日本企業が突きつけられた「タイパ×コスパ」の選択肢

 クオリティと職人技へのこだわりを強みとしてきた日本の映像・アニメ産業にとって、この変化は対岸の火事ではない。中国勢が武器にしているのは、圧倒的なスピードと超低コスト、グローバル同時展開力だ。日本が豊富に抱える漫画・小説・アニメといったIP資産を、AI短劇的な手法で海外市場へ超高速にテストマーケティングする発想は、今後の事業機会として検討に値する。実際、日本国内でもショートドラマ・ショートアニメの量産を支援するAI動画生成サービスが登場するなど、同様の潮流を取り込む動きはすでに始まっている。

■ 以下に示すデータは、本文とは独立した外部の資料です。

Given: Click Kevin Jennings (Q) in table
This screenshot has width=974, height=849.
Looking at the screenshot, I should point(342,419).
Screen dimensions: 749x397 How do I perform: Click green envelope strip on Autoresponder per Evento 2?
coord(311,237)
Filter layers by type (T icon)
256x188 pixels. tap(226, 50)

 ただし、拙速な導入には注意も必要だ。前述の通り、中国国内では量産競争の末に9割前後という高い損失率が常態化しており、AIによる低コスト化は「勝ちやすさ」ではなく「参入しやすさ」を高めたに過ぎない側面もある。低コストで量産できるようになった分、コンテンツの供給過多と視聴者の可処分時間の奪い合いは、むしろ激化している。加えて、AIが生成した「俳優」の肖像権や著作権の扱い、生成コンテンツに対する広告主・プラットフォームの表示ルールの整備も、各国で発展途上の段階にある。日本企業がこの手法を取り入れる場合も、権利処理やコンプライアンス面の検討は避けて通れない論点となるはずだ。

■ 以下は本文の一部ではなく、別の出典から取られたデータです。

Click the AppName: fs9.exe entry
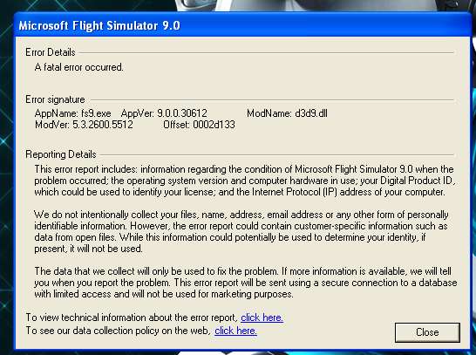This screenshot has height=355, width=476. point(73,113)
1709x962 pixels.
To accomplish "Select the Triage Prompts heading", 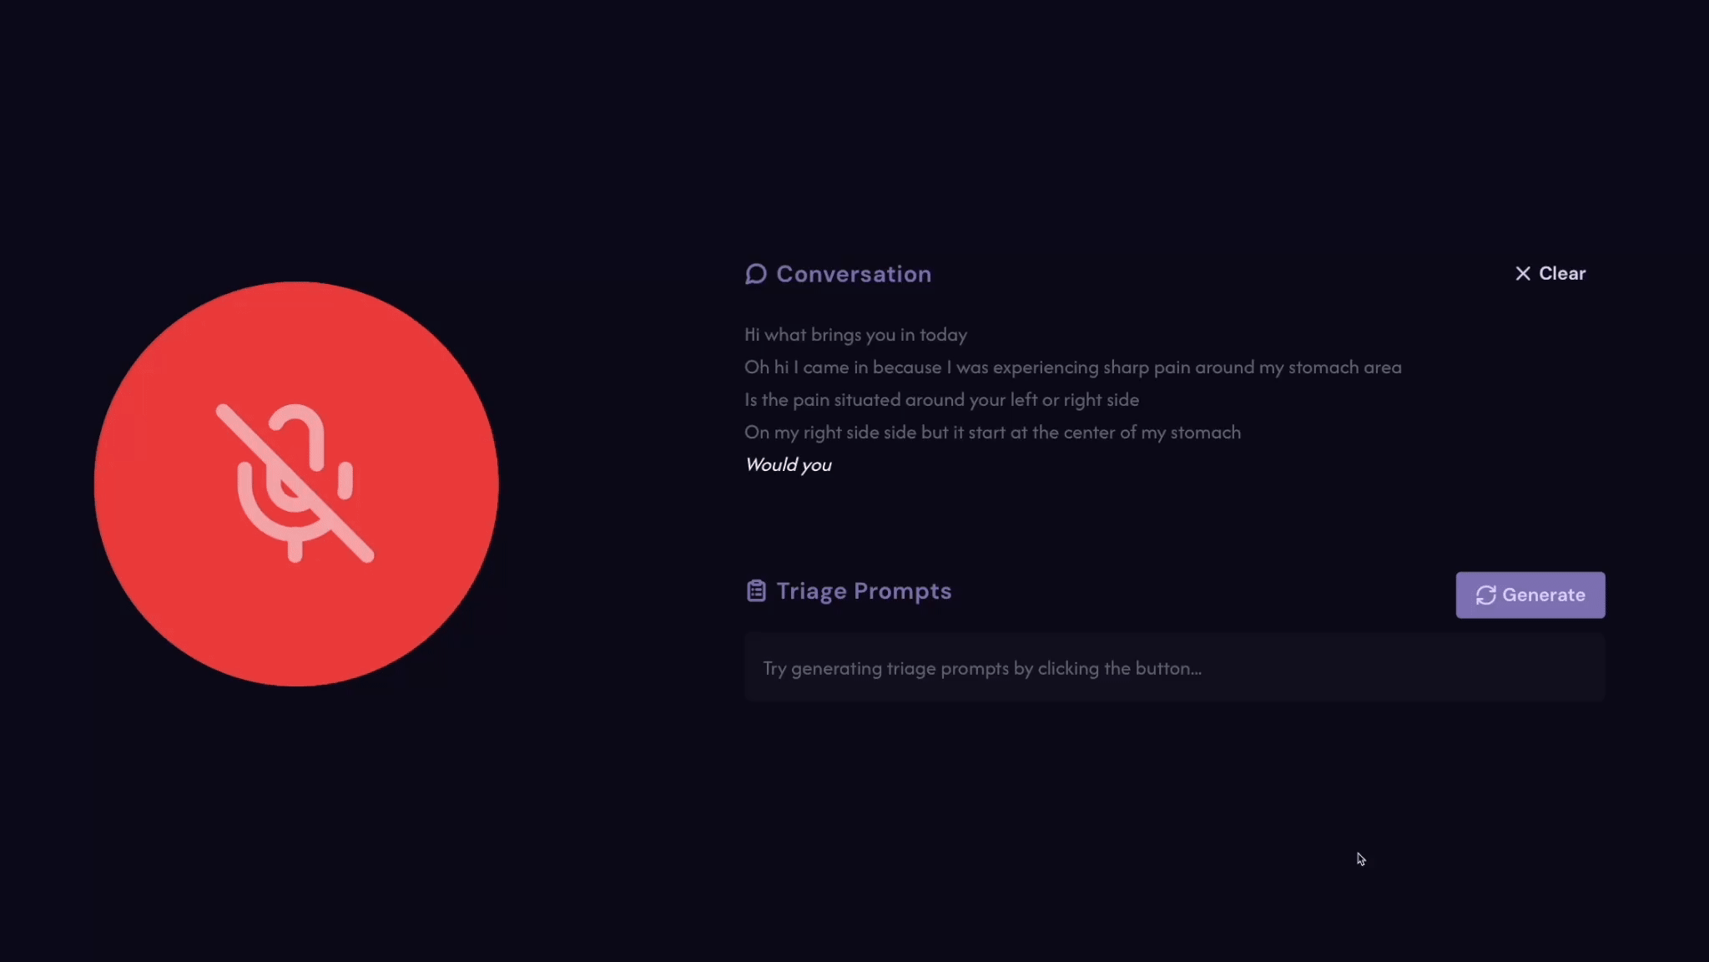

動画制作は「アート」から「アルゴリズム最適化」の時代へ

 中国発のAI短劇の急成長は、一時的なブームというより、映像・広告産業の構造そのものが変わりつつあることを示す事例と捉えるべきだろう。撮影現場という物理的な制約から解き放たれ、制作のスピードと量は非連続的に拡大した一方、勝ち残るのはごく一握りという厳しい淘汰も同時に進んでいる。日本の映像・エンタメ産業や映像マーケティングを手がける企業にとって問われているのは、この変化を脅威として遠ざけるか、自社のIPや企画力とAIの効率性を組み合わせ新たな競争力に転換できるか、という選択だ。動画制作が「アート」から「アルゴリズム最適化」へと軸足を移す時代の入り口に、私たちは立っている。